Obviously, Beth doesn’t need a performance improvement plan, but working with her on her performance could benefit you both. Beth is one of your stars, maybe the best in your organization, but what if she were the best in your industry? Whether they’re professional athletes, actors, or executives, many star performers have a personal coach who pushes them to excel, propels them to ever-loftier goals, and holds them accountable. Having someone take on this role (it could be you, a professional coach, or an expert in the field who is willing to act as a mentor) would give you an even more significant competitive advantage and set Beth up for greater success in her career.

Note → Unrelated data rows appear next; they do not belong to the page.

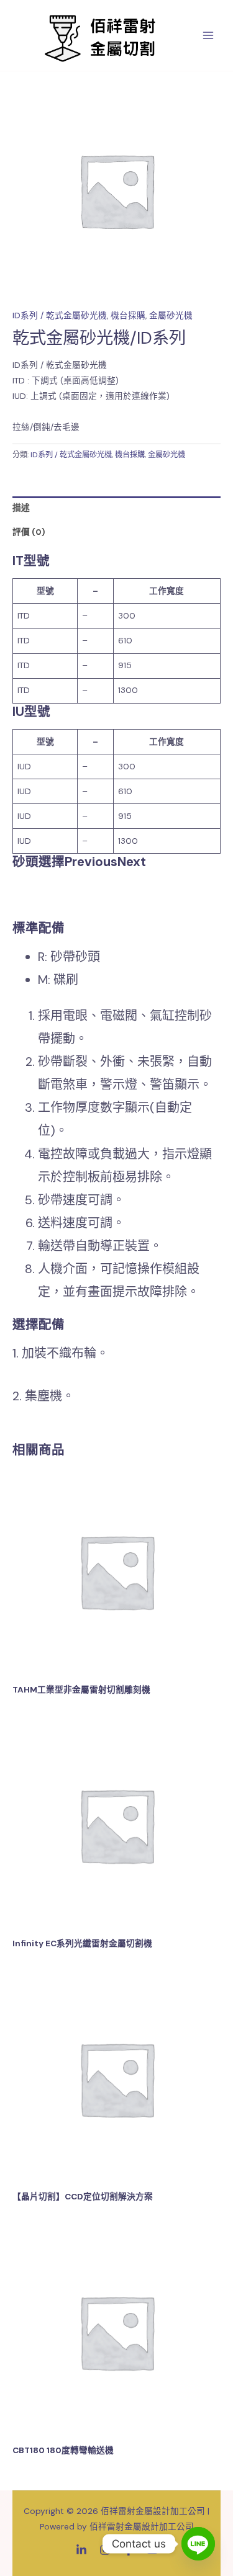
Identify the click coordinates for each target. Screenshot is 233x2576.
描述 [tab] (21, 507)
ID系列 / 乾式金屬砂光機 (59, 315)
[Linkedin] (81, 2550)
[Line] (198, 2543)
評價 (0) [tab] (28, 531)
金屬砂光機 (171, 315)
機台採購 (128, 315)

But remember to reward Beth for her improved performance! If Beth were to feel like you’re reaping all the rewards for her now even more fantastic work, she might be inclined to take her developed talents elsewhere.

A lackluster team

Rob, Teddy, and Amara are team managers at your organization. You have no complaints about the team Amara oversees, but Rob’s team’s performance isn’t as consistent, and Teddy’s team hasn’t met their quarterly goals all year. In the latter two cases, the unsatisfactory performances may be due to one or more of the factors mentioned above. Still, there are other possibilities to consider when most (or all) of a team isn’t meeting expectations.

One likely possibility is that Rob and Teddy aren’t managing their teams effectively (perhaps because they haven’t been trained on how to do so). If they’re not setting high-performance expectations and holding their subordinates to those expectations, their teams are unlikely to do their best work. To ascertain whether the issue is a lack of effective management, you’d meet with Rob and Teddy (separately) and ask them what they do when their people aren’t performing well. If all they do is give warnings or gentle reminders, their employees may have come to assume that their boss’s requirements don’t hold much weight. Good managers don’t let their team get away with underperformance. They help their team members improve, and they enforce appropriate consequences—potentially including termination—when individuals don’t improve.  

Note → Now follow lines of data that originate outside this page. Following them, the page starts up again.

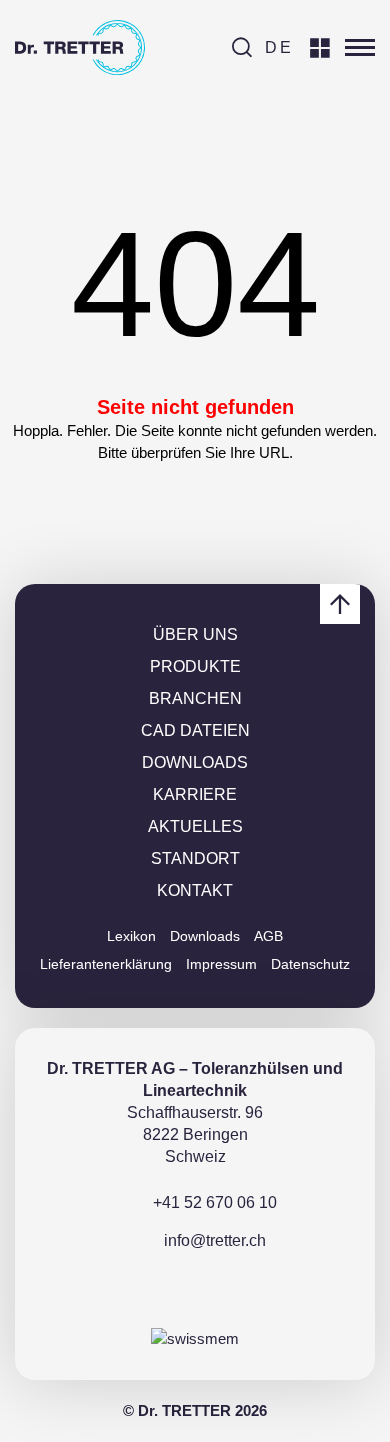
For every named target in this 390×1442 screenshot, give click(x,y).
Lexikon (131, 936)
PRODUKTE (195, 666)
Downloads (205, 936)
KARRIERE (195, 794)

It’s also possible that Rob and Teddy are overworking their team or ineffectively assigning tasks. Perhaps Rob demands that all tasks and projects go through him. That arrangement might be workable if the number of assignments are small, but if workflows are getting stalled because Rob can’t keep up with the amount of work coming his way, he might need to rethink how his team operates. If his team spends a good portion of their workweek waiting for him to make the next assignment, the team will look lackluster even if it’s capable and willing to do much better.

Other factors that can lead to underperformance include low morale, personality conflicts, bad attitudes, high turnover, communication breakdowns, lack of trust, and uncertainty due to change in the organization. In its own way, each of these can obstruct a team’s ability to perform and should be considered when evaluating an underperforming team.

The best practices

When you’re evaluating an individual or team’s poor performance, the key is not to make assumptions about what’s causing it but rather to investigate why the performance is what it is. In many cases, the issue resides wholly or mostly with the employee themselves, and they’ll either need to make improvements or find a better fit elsewhere. However, in other cases, the root cause of poor performance lies outside of the employee’s control, and improving performance may require structural changes, accommodations, or new challenges.

In any event, you should begin by informing your underperforming employees that their work isn’t meeting expectations and then ask them to explain why they’re struggling to perform. Their answers should help you ascertain the underlying issue and what you may need to do to address it. And as always, document what you’ve discovered and how problems are being addressed. If you ultimately decide to terminate, reliable documentation will be your best friend.